W odpowiedzi na to pytanie minister Przemysław Czarnek odpowiedział: „To nieprawda, że testy, które są w tej chwili przeprowadzane nic nie dają. Bo dają choćby to, że już wiemy po trzech dniach testowania, że 2 proc. nauczycieli, którzy poddali się badaniom wykryło u siebie koronawirus i w związku z tym będą teraz w izolacji i nie wrócą do szkoły. Gdyby nie to dodatkowe testowanie wróciliby do szkoły i nastąpiłaby transmisja koronawirusa”.

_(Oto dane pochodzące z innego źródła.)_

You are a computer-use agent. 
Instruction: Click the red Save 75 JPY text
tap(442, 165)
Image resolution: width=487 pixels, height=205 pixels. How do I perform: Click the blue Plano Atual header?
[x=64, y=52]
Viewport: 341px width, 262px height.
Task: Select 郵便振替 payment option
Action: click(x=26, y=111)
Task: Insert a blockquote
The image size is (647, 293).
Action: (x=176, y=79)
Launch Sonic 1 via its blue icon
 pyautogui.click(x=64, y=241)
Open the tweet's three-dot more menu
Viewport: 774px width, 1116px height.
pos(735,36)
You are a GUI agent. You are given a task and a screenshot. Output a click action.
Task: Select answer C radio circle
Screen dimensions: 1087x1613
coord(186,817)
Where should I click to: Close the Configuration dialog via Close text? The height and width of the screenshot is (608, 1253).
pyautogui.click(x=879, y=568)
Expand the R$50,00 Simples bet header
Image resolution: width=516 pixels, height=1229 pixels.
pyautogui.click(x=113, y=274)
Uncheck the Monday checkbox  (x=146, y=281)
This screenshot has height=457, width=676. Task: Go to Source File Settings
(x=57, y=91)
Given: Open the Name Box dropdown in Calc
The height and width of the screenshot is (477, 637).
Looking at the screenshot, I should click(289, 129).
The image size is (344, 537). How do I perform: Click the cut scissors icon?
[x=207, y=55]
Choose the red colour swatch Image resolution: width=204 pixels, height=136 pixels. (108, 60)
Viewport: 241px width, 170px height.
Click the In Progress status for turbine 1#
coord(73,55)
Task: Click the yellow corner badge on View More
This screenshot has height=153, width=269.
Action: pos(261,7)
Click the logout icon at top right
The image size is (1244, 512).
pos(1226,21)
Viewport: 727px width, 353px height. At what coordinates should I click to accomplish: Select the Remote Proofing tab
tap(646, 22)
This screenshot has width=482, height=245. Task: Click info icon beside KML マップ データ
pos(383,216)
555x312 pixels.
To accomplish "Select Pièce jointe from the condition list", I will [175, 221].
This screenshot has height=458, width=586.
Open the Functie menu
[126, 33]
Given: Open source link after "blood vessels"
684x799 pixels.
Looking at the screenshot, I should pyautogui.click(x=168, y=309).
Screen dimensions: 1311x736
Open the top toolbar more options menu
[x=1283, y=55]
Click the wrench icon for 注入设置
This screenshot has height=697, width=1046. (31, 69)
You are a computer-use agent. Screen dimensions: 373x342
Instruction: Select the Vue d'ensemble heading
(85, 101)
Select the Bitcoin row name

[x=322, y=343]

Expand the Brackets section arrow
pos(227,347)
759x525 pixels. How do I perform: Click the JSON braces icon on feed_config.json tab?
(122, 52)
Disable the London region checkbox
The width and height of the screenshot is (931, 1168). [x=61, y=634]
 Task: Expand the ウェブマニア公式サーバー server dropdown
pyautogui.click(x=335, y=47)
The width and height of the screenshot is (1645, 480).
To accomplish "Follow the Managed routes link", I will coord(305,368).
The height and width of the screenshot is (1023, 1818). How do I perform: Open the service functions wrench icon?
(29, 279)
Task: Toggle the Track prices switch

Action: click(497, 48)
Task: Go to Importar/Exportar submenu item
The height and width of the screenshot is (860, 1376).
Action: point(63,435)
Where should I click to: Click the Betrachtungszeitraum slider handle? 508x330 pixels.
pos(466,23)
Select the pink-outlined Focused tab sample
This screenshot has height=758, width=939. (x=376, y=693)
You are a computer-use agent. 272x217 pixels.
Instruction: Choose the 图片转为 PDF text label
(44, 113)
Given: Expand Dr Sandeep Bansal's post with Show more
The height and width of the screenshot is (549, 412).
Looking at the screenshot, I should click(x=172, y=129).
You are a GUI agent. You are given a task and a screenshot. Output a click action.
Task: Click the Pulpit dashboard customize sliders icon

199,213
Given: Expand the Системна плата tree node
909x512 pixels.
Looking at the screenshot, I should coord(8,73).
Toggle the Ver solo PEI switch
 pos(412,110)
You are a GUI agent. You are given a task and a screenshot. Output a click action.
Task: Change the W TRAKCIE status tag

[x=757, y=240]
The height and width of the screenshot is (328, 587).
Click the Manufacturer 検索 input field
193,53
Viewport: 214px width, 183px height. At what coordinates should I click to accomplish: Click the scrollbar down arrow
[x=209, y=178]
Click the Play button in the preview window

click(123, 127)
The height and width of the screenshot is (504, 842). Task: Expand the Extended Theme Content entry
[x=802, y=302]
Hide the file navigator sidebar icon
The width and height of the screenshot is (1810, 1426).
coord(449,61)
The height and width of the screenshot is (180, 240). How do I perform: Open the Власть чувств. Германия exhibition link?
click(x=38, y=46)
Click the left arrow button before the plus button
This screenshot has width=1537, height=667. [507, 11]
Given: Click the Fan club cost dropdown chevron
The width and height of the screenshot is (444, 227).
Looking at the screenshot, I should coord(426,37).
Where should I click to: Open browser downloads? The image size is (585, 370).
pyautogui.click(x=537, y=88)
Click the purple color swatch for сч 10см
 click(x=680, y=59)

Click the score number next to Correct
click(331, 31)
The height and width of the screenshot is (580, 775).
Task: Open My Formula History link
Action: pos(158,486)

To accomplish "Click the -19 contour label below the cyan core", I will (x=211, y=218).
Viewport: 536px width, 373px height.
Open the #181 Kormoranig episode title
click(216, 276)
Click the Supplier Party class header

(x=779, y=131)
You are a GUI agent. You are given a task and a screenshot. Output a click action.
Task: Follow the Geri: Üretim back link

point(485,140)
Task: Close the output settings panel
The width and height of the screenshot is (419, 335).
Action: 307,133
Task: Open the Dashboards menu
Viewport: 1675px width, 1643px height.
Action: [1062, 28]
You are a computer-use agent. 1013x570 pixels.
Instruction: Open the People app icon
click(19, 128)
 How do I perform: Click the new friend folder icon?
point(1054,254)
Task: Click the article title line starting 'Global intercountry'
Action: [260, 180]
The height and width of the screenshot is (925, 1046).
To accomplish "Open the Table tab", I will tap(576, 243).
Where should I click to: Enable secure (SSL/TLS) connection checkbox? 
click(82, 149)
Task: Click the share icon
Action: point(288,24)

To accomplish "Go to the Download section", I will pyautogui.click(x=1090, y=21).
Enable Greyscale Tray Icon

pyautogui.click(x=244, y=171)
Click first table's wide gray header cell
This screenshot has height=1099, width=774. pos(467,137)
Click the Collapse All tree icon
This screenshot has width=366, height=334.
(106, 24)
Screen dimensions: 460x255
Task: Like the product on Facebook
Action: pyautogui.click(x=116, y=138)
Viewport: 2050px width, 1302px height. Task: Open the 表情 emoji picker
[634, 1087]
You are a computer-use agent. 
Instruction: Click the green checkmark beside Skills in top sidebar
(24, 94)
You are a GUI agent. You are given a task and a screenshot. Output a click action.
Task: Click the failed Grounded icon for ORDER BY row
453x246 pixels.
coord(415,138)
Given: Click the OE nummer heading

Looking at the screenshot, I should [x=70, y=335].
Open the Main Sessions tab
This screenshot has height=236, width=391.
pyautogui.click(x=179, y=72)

Odpowiadając na zarzut, dlaczego akurat te test minister Czarnek odpowiedział, że taka decyzja zapadła na posiedzeniu Rady Medycznej przy premierze, w skład której wchodzą eksperci z dziedzin wirusologii i epidemiologii. – Nie mnie teraz decydować jako człowiekowi, który nie ma wiedzy na ten temat dlaczego to a nie to. To są decyzje podejmowane na najwyższym poziomie eksperckim – powiedział i podkreślił, że szczepienia dla nauczycieli będą dostępne dla wszystkich – niezależnie od tego, czy ktoś jest ozdrowieńcem czy nie.

Do środy przetestowano 80 tys. nauczycieli i pracowników administracji oświaty. Nauczyciele poznają swoje wyniki ostatecznie już w ten weekend.

Od poniedziałku trwa testowanie nauczycieli klas I-III szkół podstawowych, nauczycieli szkół specjalnych i pracowników obsługi administracyjnej szkół na obecność SARS-CoV-2. Badania są dobrowolne i bezpłatne. Potrwają do 15 stycznia.